On many occasions I have found Tableau data extracts are slow to refresh on the Tableau Server when pulling from SQL (and I’m sure this happens with all data connections). I always used to put this down to the slow execution of the query, which could definitely be a cause as if it’s slow to run on the SQL Server it will be slow to run when refreshing an extract. It also appears that Tableau can be the cause of the slow updating in some cirucmstances. I have just come across this write up on extract performance by one of the Tableau staff which they put on their forums. I think it is very useful so I’ve copied it into this article.
Basically it advises what to check to see what the cause is of the slow updating of extracts and advises what to do if the blame is on the Tableau side.
“When thinking about extracts, the “width” of the final extract (all columns in the extract) is often as, and sometimes more important than the height/number of rows. So keep that in mind for the rest of the “commentary”.

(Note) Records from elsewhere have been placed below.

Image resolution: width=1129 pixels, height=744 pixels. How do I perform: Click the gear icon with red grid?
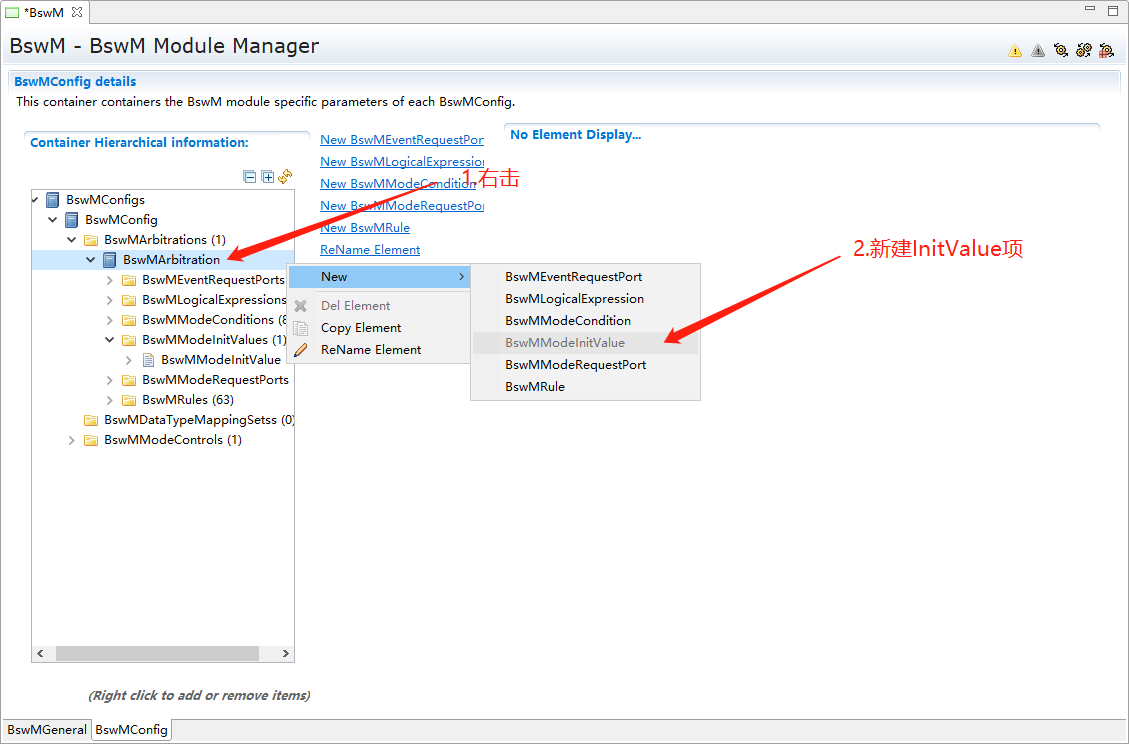pyautogui.click(x=1106, y=50)
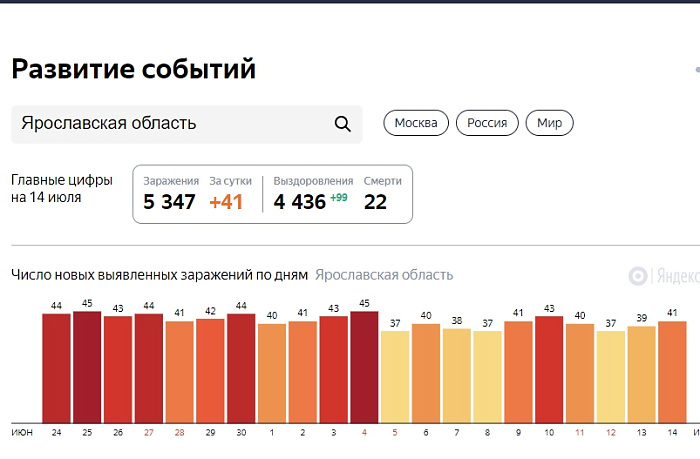
Task: Click the June 30 bar
Action: (241, 368)
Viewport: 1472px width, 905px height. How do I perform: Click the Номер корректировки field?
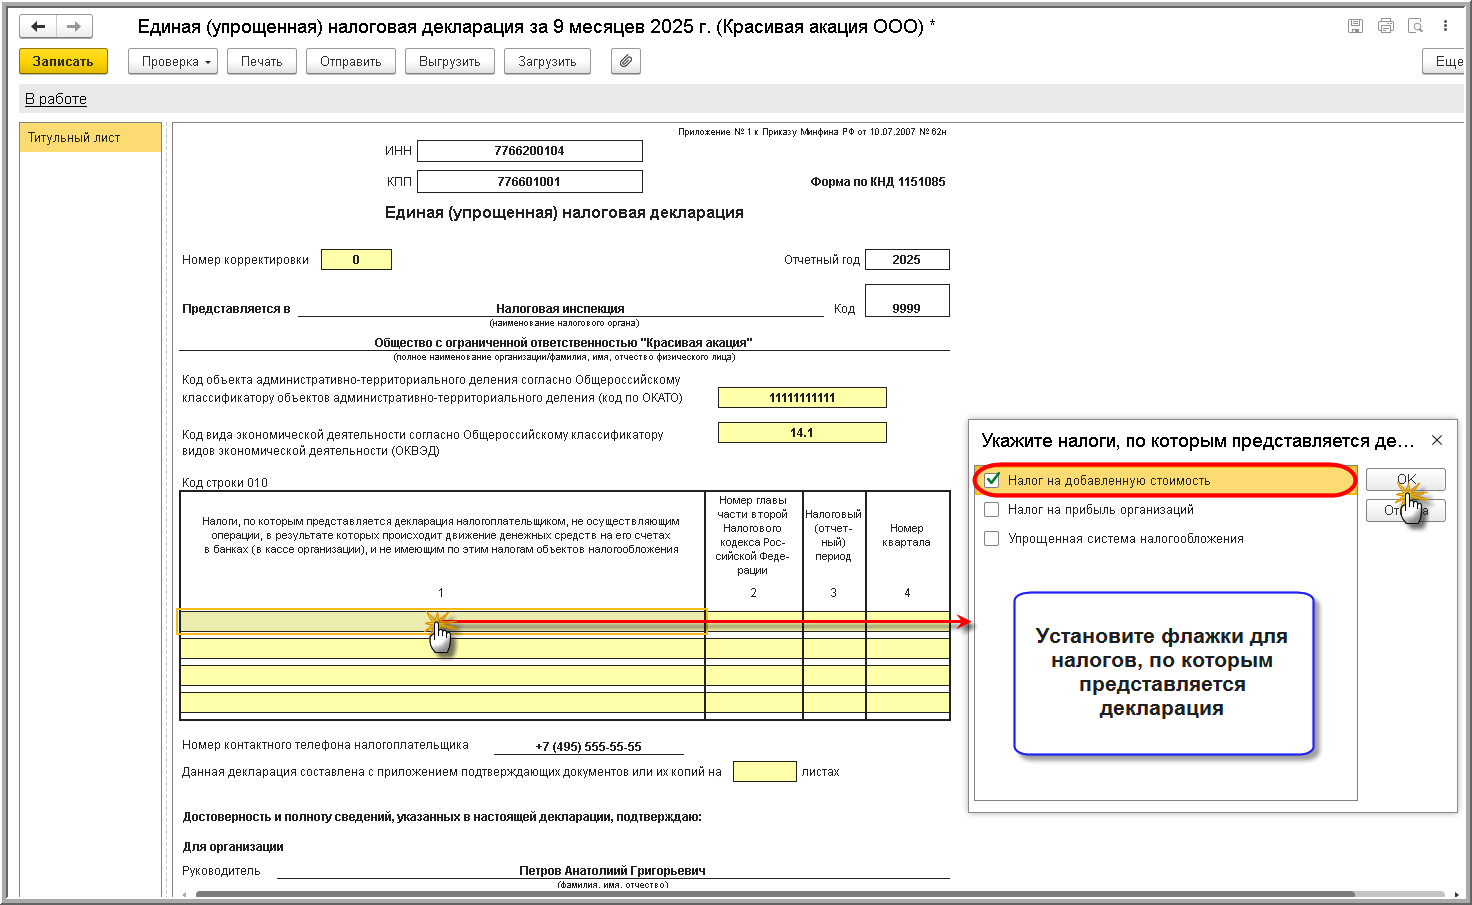coord(356,260)
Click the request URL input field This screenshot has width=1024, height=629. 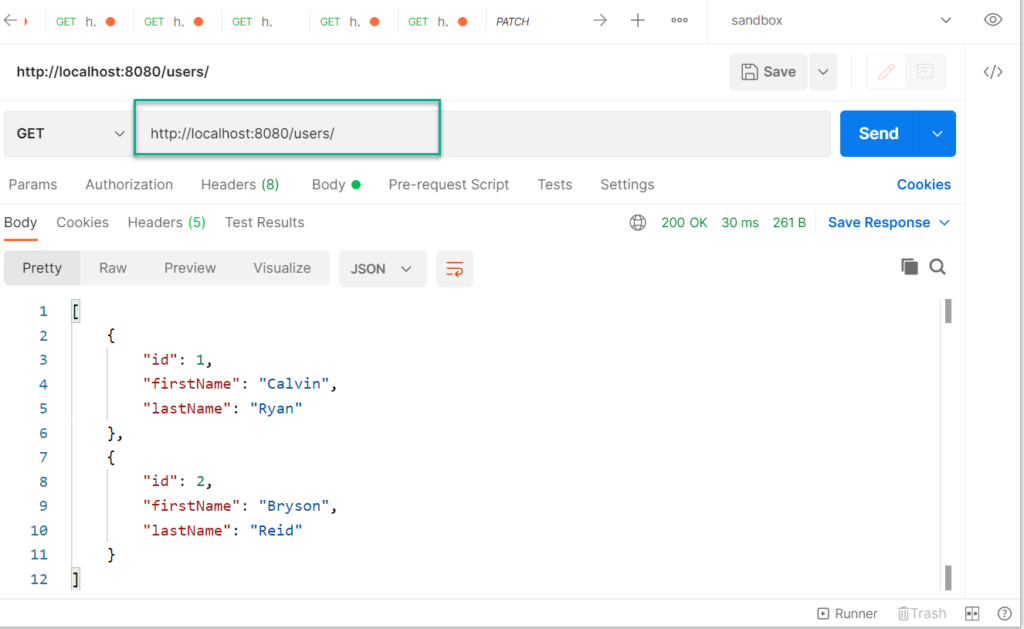pos(480,134)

I just pulled ~5M rows from SQL (via a 10-table join) and it took 5 min, 10 sec – If the output isn’t too wide and your database is responsive, ~1M rows / minute is fairly standard.
If you have a particularly “fast” data source, you can do better. For example, when extracting rows from a huge local extract with not too many columns, I was doing about 80M an hour, or ~1.33M / minute. Yay!
Flip this equation – I had a client pulling ~190M rows from a SQL Server via a fairly ugly query – it also returned 100+ columns, some of which contained extremely unique values (which makes for slower sorting). It took these folks about 8 hours to return results from SQL, and then an additional 10+ hours to process/sort because of the super-high cardinality in some of their fields – about 174K rows / min. Boo!
So…I’d say that 11M rows in 2-3 hours is too slow. The things you should look at:
- How long does it take after you start the extract process for SQL Server to start returning records (based on the Tableau dialog that says “X rows retrieved so far”)? This is pure “SQL think time”
- How long does it take to return those 11M rows? This is a combination of SQL Processing time and latency in terms of returning 11M rows across your network
- How long does Tableau take in the “Optimizing” and “Sorting” phases – this is pure Tableau time
If you see the lion’s share of your time being sucked up in bullets 1 & 2, you should see if you can optimize SQL – look at the tables/query you’re using and add appropriate indexes, etc. etc.
If Tableau is taking a long time to optimize/sort, you may have lots of columns and/or columns that contain very unique values which take longer to sort. Consider removing those fields from your data source before you create the extract.”
If the issue is on the SQL side I suggest you get a DBA to optimise your query if you don’t know how to do that yourself. Improved indexing can speed up your query execution speed exponentially. If that fails you could pre-aggregate the data giving Tableau a simple select from a single table.